Because the PC-12 is also a small plane, there’s no flight deck door, and much in Dylan’s favor, Captain Cheeseburger kept the curtain pulled back. This made Dylan as excited as Captain Cheeseburger is when McDonalds runs the buy one Big Mac get a second for a penny. Dylan even took notes as the pilot started the Pratt and Whitney turboprop engine, taxied out, and launched down the runway.


So, it was Dylan that first saw Captain Cheeseburger slump to the right — and stay there. Flicking the brown hair out of his eyes, Dylan clicked off his seatbelt, and wasted no time rushing to the flight deck.


“Dude! What are you doing,” yelled Lucas, a friend of Dylan’s, also headed to the Big Island of Hawaii from Maui.

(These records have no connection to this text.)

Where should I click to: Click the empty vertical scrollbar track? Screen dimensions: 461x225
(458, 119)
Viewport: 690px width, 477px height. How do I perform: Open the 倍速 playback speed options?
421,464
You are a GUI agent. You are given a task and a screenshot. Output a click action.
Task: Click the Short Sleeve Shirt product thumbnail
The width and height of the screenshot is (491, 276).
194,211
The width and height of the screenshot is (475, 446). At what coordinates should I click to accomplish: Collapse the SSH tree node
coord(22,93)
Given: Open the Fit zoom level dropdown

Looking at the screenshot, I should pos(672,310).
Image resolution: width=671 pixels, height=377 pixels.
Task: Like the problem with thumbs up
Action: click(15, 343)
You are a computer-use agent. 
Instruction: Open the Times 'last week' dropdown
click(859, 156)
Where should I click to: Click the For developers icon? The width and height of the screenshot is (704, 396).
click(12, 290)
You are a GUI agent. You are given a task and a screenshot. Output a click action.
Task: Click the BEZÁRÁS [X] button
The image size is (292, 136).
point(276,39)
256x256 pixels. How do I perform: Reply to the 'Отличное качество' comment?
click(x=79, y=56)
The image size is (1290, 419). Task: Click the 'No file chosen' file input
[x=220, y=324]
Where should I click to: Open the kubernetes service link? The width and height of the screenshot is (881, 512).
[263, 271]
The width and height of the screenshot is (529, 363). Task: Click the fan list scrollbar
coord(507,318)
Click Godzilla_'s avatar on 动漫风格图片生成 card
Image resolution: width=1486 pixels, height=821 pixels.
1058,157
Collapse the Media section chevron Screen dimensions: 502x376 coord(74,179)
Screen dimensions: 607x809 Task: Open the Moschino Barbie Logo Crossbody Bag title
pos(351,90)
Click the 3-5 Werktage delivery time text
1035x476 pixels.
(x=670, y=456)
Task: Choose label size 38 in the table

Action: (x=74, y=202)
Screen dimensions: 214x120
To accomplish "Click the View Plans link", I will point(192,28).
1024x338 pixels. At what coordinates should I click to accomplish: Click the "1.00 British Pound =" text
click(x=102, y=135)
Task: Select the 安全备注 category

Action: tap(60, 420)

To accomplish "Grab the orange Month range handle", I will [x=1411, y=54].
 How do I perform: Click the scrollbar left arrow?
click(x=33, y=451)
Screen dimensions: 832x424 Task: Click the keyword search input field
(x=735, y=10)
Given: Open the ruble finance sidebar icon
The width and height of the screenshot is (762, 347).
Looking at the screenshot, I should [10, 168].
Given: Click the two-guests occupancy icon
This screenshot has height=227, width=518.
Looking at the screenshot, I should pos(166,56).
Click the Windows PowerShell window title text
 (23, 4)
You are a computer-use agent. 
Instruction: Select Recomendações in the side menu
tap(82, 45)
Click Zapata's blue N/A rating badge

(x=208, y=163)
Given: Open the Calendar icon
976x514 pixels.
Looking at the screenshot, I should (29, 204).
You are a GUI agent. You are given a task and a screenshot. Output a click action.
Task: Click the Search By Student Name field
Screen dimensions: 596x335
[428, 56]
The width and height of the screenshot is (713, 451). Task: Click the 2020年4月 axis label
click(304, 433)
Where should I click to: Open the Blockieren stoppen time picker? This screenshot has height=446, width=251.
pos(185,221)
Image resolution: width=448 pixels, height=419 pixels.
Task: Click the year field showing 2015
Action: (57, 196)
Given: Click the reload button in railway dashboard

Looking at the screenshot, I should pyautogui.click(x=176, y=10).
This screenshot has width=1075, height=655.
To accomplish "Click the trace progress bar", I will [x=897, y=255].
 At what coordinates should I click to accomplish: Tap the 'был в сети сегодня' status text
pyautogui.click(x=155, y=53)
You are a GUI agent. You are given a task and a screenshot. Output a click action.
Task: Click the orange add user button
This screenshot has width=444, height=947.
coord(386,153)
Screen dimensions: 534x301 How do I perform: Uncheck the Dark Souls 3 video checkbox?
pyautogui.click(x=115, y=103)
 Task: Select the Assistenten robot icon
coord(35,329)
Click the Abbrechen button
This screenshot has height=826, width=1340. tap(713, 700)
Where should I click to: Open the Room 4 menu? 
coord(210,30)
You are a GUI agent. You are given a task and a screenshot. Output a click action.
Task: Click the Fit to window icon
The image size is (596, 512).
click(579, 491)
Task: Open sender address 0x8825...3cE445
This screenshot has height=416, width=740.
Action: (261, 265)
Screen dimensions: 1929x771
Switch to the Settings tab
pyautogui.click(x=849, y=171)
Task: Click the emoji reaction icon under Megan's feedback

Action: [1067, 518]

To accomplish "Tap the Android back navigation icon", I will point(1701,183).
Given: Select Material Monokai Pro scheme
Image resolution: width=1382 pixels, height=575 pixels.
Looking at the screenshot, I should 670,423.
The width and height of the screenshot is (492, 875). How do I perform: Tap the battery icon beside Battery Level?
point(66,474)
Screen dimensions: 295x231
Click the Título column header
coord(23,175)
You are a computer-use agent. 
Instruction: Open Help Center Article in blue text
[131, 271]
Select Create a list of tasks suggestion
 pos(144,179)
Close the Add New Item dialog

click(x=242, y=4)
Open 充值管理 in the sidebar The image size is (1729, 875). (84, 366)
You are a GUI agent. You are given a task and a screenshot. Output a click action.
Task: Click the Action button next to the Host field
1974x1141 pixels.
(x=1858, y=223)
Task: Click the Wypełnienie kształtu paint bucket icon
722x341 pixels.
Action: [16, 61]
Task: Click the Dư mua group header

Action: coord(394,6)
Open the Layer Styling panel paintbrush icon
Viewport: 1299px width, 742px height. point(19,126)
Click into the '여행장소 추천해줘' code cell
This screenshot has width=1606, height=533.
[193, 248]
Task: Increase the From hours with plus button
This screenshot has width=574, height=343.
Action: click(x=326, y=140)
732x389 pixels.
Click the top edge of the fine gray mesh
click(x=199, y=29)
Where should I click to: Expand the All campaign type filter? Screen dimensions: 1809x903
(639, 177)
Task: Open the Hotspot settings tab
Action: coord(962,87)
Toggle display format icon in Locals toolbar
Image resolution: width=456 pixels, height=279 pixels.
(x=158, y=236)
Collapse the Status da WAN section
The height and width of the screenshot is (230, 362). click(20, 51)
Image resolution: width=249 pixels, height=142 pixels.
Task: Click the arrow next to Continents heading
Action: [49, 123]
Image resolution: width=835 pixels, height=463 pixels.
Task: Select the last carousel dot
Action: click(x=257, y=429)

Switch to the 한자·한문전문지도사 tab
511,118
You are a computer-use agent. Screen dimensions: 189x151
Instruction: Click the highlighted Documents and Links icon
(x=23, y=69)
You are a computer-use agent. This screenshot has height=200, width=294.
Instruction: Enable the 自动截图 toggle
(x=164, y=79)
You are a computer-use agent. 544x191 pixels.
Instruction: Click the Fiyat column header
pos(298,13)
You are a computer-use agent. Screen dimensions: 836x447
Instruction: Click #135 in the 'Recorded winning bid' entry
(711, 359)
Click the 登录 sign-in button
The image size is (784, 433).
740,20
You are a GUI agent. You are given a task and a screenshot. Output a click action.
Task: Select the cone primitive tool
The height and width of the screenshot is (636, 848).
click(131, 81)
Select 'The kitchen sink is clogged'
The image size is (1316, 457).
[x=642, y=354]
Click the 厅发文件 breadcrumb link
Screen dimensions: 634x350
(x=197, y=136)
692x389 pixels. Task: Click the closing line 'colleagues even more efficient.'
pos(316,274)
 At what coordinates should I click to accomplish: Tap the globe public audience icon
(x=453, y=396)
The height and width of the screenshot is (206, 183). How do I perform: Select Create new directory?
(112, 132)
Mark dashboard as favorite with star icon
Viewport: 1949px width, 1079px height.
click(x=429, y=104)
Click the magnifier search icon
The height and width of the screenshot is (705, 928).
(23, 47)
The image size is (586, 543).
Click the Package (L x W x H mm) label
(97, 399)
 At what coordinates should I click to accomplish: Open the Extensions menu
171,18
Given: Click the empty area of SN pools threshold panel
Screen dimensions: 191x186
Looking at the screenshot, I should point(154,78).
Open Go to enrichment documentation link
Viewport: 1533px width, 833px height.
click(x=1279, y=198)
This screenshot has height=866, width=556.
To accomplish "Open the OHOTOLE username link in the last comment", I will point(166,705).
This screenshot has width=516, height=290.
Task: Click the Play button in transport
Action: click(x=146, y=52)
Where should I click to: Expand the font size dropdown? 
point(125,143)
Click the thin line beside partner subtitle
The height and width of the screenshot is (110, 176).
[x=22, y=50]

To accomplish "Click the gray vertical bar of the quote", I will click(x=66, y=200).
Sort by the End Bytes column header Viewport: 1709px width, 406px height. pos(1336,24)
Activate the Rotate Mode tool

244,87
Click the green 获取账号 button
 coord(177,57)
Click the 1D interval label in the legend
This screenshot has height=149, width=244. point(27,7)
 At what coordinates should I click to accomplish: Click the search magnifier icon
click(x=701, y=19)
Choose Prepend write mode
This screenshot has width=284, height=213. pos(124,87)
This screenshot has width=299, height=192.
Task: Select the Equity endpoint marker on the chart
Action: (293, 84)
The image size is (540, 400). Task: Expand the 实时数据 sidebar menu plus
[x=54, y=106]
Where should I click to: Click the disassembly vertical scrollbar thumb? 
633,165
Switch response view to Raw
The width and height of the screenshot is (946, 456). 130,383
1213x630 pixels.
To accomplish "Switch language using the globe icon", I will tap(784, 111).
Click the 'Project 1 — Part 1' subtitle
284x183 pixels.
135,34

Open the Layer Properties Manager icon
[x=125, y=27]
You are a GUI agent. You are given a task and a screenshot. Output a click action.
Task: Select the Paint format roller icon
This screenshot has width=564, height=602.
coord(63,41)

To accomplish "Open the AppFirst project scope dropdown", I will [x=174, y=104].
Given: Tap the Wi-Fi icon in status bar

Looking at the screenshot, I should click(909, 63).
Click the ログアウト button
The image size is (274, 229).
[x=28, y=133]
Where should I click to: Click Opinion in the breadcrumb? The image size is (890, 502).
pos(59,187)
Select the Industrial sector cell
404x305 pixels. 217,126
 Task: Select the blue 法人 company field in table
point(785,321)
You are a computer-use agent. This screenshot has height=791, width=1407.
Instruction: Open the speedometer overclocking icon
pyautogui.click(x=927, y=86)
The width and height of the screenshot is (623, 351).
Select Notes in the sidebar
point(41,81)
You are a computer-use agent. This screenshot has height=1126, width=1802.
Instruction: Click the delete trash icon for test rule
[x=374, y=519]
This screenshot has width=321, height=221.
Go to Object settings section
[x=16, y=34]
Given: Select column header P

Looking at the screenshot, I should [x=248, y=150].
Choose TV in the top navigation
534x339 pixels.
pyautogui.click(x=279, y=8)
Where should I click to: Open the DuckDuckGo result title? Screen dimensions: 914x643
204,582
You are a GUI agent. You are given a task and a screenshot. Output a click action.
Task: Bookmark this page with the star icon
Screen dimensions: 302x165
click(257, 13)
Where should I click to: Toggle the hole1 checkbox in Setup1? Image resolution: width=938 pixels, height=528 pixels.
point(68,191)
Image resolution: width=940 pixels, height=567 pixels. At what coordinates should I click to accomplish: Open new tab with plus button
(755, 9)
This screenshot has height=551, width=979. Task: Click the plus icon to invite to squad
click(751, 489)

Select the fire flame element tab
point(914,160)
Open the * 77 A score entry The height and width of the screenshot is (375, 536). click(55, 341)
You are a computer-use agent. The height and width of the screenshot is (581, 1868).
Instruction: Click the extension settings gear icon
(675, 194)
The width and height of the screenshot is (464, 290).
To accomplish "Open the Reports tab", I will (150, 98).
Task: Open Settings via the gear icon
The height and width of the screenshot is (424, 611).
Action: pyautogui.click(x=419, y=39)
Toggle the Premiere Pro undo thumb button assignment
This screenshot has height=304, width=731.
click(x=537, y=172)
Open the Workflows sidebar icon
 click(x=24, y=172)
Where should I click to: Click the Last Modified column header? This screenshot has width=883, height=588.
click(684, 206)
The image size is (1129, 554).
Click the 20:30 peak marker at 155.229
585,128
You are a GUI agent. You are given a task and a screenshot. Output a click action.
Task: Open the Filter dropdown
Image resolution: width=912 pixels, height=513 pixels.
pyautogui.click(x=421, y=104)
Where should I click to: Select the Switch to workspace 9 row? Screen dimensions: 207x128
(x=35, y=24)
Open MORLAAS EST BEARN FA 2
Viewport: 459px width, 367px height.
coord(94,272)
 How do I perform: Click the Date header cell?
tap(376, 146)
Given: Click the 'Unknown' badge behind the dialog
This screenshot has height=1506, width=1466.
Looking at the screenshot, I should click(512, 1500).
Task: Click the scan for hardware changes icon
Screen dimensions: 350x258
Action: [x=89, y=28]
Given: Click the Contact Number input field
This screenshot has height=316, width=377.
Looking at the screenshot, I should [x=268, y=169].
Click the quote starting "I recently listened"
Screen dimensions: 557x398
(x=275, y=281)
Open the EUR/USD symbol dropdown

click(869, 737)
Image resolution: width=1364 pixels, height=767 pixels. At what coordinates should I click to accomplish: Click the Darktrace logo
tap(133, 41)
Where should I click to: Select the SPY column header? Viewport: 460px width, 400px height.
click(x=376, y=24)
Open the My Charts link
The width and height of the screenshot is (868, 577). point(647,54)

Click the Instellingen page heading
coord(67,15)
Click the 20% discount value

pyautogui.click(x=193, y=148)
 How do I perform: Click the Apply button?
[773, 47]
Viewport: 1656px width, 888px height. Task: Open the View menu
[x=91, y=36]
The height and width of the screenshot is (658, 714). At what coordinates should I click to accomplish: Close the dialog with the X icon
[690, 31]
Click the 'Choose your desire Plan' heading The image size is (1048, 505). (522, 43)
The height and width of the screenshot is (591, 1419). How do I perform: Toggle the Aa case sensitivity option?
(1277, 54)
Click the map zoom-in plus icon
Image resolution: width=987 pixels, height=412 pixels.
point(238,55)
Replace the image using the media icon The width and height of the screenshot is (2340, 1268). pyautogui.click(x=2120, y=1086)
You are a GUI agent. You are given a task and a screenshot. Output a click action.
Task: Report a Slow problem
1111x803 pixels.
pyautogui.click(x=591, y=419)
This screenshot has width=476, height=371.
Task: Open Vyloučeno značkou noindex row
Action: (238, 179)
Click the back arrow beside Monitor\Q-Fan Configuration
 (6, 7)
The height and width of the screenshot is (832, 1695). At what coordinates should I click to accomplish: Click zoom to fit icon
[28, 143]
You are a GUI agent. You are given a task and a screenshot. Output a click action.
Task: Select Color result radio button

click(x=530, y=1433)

“The pilot! Something’s wrong,” Dylan shot back over the roar of the engine, then taking a deep breath while trying to remember the first aid he’d learned during the Maui Hero Project, which is a sweet course that teaches basic survival and wilderness skills to tweens and teens. A few of his other friends jumped up and headed toward what is generously called “the galley.” It was really just some tiny shelving that held the drinks and snacks — seven cans of soda, seven bottle waters, and seven Famous Amos bags of cookies. That’s it. And now, Dylan had to figure out how to get the pilot out of his seat and into this “galley”… which seemed impossible with all the new gawkers.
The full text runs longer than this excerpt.